# spiral vs. straight bits



## newby (Feb 24, 2011)

Hey folks, I am about ready for the Oak Park box jig, Will I get better results from spiral over straight bits for my cuts? My set now a 1/2" shank mlcs set. Thanks to everyone for their in-put about the O.P. jig Mike


----------



## Mike (Nov 22, 2004)

Mike, for the best results with your jig I suggest using a solid carbide spiral up cut bit. This bit will cut cleaner and last much longer. To understand the "Why?" think of using a knife to cut a tomato. When you simply push the sharp edge against the tomato it will make a cut but the tomato will slightly deform. Now try slicing by drawing the edge across the tomato; it will cut cleanly and not deform the tomato. Router bits work much the same way. As the bit spins the spiral is slicing for a cleaner cut with less chance of "fuzzing" or tear out. Another advantage is the up cut spiral bit will pull the saw dust and chips away from the work piece like a drill bit. Bit manufacturers realized this and made an improvement to straight bits by setting the carbide insert at an angle length wise. You can prove this by making a pass in wood with each of the bits. While all three styles will make the cut a straight bit will pack the dust tightly in the slot behind the bit, the angled bit will remove part of the dust and a spiral bit will remove most of it.

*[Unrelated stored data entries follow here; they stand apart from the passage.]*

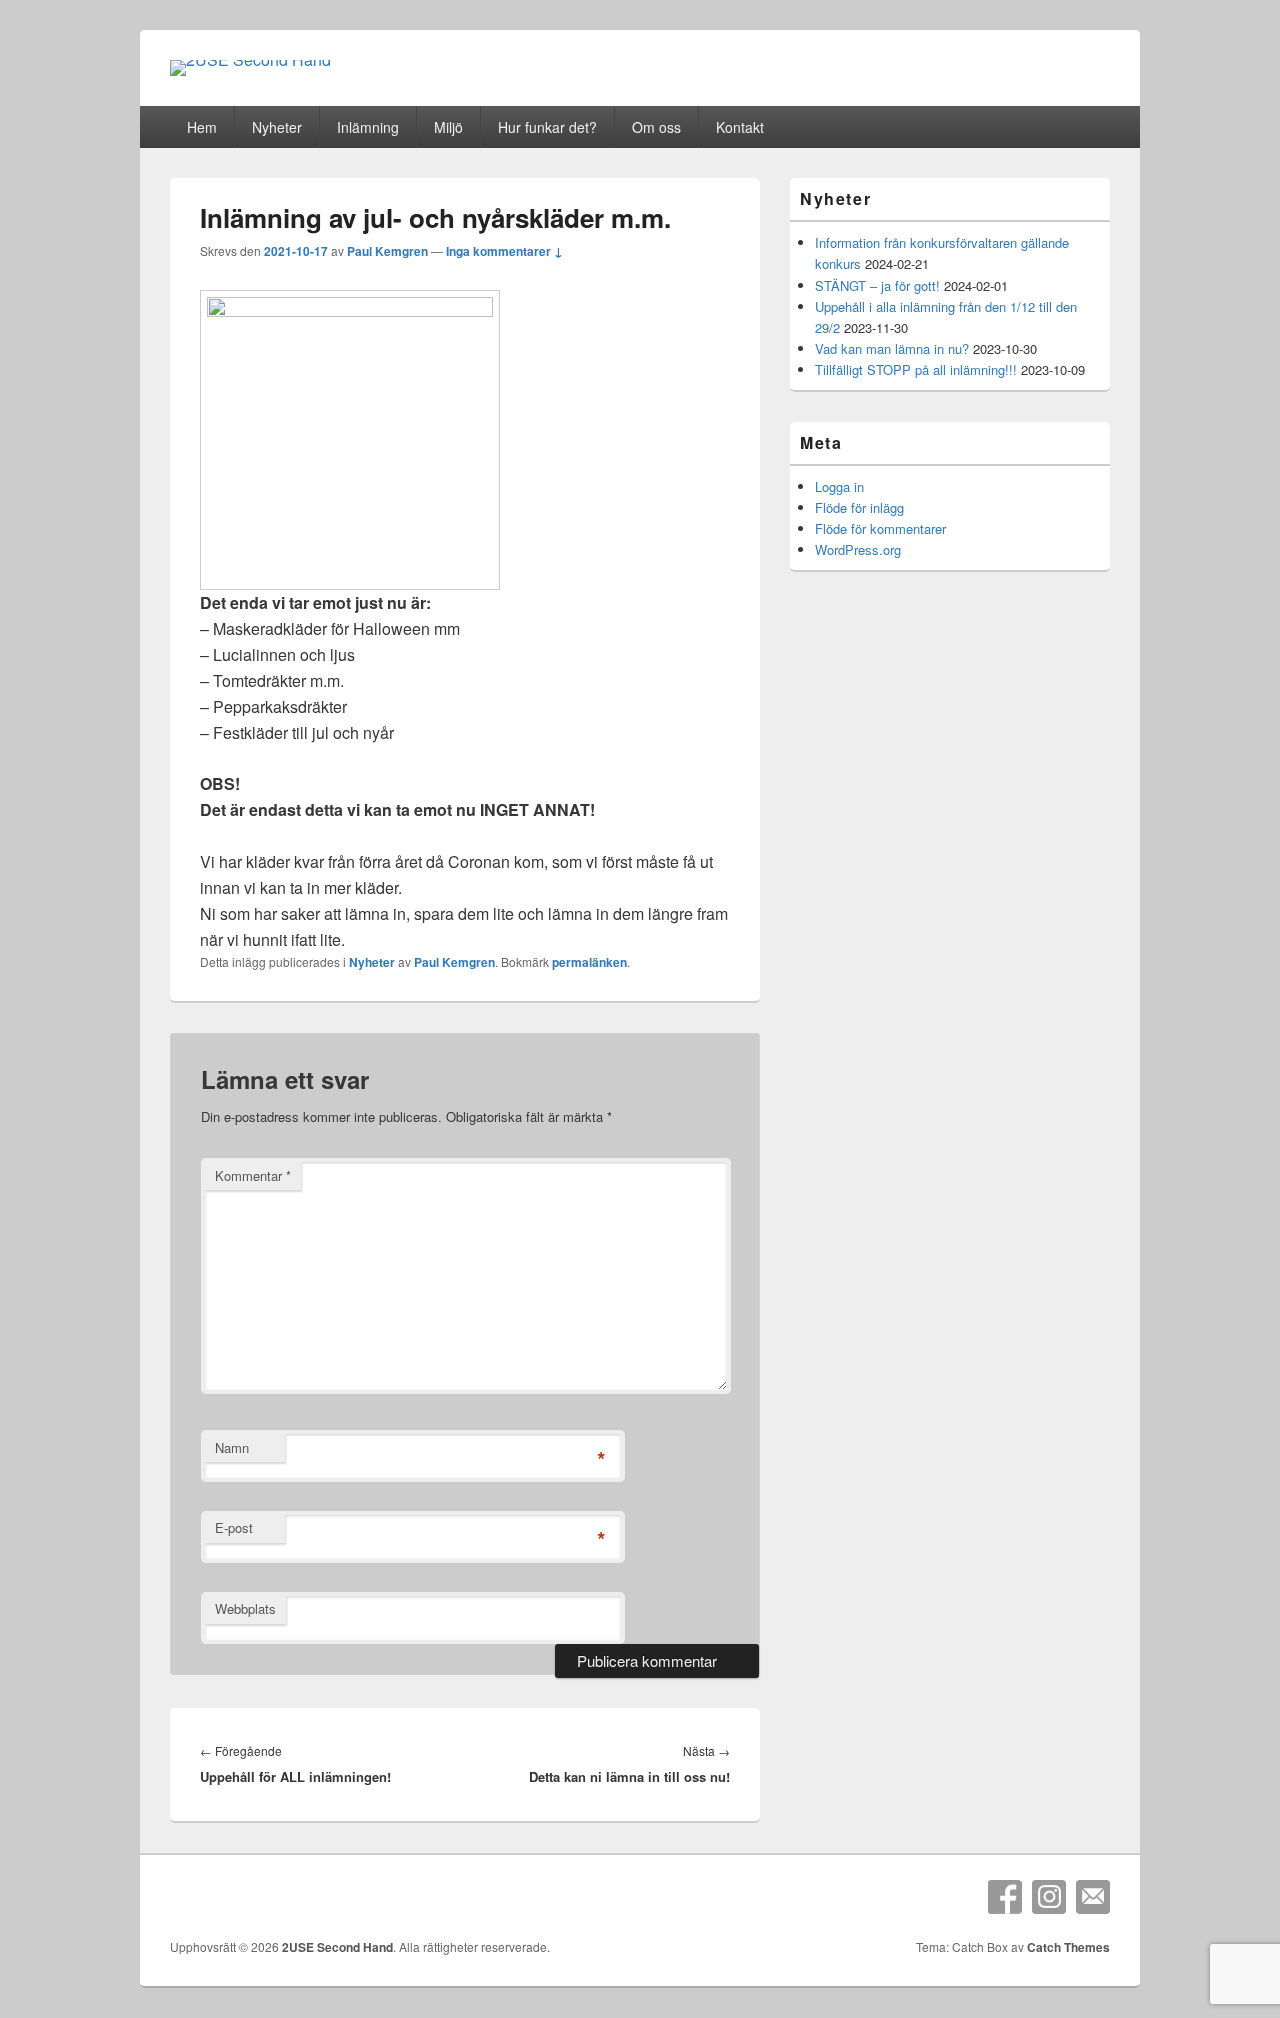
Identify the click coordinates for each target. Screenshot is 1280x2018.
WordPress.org (858, 549)
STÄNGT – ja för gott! (877, 285)
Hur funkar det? (547, 127)
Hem (202, 127)
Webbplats (245, 1608)
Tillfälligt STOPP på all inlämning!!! (916, 369)
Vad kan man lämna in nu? (892, 348)
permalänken (589, 962)
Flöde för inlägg (859, 507)
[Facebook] (1005, 1897)
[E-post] (1093, 1897)
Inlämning (368, 127)
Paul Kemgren (387, 251)
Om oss (656, 127)
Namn (232, 1447)
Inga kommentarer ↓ (504, 251)
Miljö (448, 127)
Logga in (839, 486)
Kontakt (740, 127)
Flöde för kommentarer (880, 528)
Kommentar (253, 1175)
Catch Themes (1068, 1947)
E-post (234, 1527)
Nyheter (277, 127)
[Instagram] (1049, 1897)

This brings up another common question: What is the difference between an up cut spiral bit and a down cut? Which should I use when routing free hand or table mounted? The answer is it depends on what material you are using. It does not matter if you are above the table (free hand) or table mounted.
An up cut spiral bit pulls the dust away from the material towards the router. This is best for solid materials.
A down cut spiral bit pushes the dust into the cut to prevent tear out with veneers or plywood.
A compression spiral bit is for edge routing an entire edge with laminated materials like plywood and the cutting action squeezes them together to prevent tear out or separation.


----------



## dougop (Jul 2, 2010)

If you can find the right size, a spiral bit is almost always a better choice ! The shearing action of the " angled " edge will greatly reduce tearout on most cuts/materials, load on your machine is more even, and slightly less power is required due to a more even load. At lower rpm's, the feeding of work is smoother as well, especially with larger diameter cutters. I find cutters from other types of work than just woodworking, and the spiral cutters' results are well worth the increase in tooling costs.


----------



## cdouglas1942 (Oct 15, 2007)

Spirals cut marked easier than straights in my experience. I have the Oak Park Box Jigs and like them alot. You will find the key item in their use is the space between the bit and the fence. It will need to be snugger on the spacer bar than you expect. I did my first set with the spacer bar just "kissing" the bit as it went by and the box joints had to be hammered together. A few taps of the fine adjustment tool to tighten things up solved the fitment problems...and as Bob says, "Isn't it nice when it fits".


----------



## SEJ (Jun 22, 2011)

WOW! Didn't know this forum existed. (But, I don't spend time surfing the net) I replaced mt tinker toy table saw with a real one a couple of years ago (Grizzly 2HP contractor style), and all of a sudden things got pretty easy. (Nothing like a good fence!) So I have been spending more time playing with wood these days, and buying more tools.
This is going to be informative and FUN!
Scott


----------



## woodmanz (Oct 31, 2011)

*oak park jig*

first want to say great forum. second can the op jig mount to any table I read it was made for there table. Waiting for an answer before I buy. thanks the woodmanz


----------



## jw2170 (Jan 24, 2008)

woodmanz said:


> first want to say great forum. second can the op jig mount to any table I read it was made for there table. Waiting for an answer before I buy. thanks the woodmanz


Hi David
The OP jigs are designed for easy mounting to the OP table, but they can be mounted on other tables.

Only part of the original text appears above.